## Exercise prompt
From the records below, report the number of lines that contain "Showy", and add nothing.

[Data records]
* * *

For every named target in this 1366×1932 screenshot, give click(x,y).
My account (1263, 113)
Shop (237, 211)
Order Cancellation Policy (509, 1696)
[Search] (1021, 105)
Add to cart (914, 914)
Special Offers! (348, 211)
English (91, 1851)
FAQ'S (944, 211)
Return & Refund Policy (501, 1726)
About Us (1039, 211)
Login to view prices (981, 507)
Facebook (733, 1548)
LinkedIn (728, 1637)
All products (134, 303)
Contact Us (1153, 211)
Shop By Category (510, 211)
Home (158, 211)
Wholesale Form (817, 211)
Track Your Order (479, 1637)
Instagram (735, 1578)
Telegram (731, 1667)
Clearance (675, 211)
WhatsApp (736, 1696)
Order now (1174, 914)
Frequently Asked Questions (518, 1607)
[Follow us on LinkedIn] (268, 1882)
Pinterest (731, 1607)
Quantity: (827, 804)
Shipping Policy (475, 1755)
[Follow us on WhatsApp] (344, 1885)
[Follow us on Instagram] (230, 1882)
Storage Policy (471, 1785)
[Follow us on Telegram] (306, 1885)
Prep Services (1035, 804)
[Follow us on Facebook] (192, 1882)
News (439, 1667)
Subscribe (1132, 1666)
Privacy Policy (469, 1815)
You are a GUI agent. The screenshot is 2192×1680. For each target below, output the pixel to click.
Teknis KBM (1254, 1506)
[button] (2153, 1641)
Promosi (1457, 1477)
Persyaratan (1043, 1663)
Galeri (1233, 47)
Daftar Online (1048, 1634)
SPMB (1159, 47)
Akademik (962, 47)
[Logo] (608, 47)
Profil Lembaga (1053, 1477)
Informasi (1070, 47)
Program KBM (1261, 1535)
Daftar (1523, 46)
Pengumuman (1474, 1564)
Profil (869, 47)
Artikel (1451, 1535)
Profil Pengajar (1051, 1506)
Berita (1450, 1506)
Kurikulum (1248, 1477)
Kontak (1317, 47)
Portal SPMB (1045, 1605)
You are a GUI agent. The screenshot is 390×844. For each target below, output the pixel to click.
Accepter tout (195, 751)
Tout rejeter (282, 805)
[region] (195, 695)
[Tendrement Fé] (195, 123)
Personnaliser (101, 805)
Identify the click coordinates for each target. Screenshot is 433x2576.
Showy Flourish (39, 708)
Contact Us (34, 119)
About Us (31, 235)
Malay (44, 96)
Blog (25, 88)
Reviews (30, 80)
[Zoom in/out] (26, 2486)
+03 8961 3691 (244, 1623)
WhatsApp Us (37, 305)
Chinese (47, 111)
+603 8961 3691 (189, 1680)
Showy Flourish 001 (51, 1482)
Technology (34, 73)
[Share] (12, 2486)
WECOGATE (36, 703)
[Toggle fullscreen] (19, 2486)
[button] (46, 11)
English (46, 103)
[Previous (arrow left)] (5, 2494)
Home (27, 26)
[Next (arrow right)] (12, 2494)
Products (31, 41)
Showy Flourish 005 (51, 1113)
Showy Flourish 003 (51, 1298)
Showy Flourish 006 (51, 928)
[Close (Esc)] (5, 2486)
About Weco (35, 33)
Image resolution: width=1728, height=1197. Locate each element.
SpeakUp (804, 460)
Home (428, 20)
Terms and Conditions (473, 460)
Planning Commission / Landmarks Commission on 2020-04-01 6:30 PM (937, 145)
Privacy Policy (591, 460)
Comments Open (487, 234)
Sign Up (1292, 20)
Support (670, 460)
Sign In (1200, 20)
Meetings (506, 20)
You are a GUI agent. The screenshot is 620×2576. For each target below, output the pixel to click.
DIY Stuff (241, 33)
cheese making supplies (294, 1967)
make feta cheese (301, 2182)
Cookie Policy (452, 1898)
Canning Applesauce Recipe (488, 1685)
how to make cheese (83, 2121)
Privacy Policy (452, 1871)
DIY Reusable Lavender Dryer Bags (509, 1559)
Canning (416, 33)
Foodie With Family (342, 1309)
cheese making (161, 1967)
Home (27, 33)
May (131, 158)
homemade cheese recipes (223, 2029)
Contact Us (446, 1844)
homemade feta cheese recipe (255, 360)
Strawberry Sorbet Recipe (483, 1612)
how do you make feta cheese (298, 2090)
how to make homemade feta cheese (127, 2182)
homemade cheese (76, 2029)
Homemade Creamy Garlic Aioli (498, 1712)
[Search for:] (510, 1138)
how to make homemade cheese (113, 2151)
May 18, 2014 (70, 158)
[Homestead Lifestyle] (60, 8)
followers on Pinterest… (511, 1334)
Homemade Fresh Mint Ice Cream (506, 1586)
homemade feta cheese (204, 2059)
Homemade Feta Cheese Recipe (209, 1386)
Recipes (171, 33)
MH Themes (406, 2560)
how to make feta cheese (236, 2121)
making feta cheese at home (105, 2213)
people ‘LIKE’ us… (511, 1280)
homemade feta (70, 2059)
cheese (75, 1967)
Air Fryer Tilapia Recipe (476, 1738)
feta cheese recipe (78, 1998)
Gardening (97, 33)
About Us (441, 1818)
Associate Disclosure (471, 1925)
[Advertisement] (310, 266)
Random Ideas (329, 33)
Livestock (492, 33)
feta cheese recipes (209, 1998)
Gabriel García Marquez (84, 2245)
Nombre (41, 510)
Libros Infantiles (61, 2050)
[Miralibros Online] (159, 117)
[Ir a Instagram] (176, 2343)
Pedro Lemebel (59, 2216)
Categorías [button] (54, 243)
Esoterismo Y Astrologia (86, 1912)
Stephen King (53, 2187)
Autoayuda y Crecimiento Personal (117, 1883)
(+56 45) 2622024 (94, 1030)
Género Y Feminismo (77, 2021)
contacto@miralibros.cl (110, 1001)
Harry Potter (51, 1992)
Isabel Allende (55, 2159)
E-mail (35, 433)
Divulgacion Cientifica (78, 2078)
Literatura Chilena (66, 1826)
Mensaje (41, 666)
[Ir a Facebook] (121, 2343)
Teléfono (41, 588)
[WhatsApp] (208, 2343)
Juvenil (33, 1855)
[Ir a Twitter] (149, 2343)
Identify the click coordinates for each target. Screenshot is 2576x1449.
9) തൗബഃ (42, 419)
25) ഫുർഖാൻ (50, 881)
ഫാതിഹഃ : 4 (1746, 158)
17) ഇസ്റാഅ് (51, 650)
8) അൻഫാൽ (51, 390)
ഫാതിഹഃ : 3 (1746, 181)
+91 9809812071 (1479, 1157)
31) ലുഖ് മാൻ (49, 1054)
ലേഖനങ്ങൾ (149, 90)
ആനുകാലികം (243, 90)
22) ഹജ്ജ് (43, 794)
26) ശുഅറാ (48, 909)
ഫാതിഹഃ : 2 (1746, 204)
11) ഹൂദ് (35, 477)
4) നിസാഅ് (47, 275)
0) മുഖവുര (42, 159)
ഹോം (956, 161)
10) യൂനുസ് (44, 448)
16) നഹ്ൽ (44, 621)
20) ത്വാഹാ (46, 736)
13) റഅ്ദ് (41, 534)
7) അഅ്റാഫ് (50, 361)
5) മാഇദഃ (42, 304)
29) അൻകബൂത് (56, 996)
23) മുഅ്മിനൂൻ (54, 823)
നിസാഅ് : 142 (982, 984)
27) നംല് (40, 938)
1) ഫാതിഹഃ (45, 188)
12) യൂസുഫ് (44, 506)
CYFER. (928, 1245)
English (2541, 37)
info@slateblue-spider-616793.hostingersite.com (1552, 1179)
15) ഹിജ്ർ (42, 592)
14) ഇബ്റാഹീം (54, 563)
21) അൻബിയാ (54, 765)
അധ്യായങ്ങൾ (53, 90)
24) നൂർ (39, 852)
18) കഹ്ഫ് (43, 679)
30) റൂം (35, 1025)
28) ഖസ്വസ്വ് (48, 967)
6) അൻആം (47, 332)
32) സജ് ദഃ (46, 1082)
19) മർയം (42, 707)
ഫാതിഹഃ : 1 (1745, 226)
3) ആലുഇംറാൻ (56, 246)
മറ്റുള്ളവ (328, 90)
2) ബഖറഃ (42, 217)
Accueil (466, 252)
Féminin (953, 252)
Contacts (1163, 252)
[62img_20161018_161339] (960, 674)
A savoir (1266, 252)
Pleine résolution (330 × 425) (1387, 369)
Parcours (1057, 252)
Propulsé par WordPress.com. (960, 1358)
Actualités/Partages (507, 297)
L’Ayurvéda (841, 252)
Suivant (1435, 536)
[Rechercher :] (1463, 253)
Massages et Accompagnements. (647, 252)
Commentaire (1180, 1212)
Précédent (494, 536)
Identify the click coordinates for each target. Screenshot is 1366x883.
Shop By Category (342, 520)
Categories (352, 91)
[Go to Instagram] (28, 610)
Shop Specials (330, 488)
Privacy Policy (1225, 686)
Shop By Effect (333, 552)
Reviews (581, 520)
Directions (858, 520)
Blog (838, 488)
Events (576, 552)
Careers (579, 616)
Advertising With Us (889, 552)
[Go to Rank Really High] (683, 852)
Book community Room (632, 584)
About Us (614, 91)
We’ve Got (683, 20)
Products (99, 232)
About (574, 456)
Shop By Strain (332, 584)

* * *

## Exercise output
5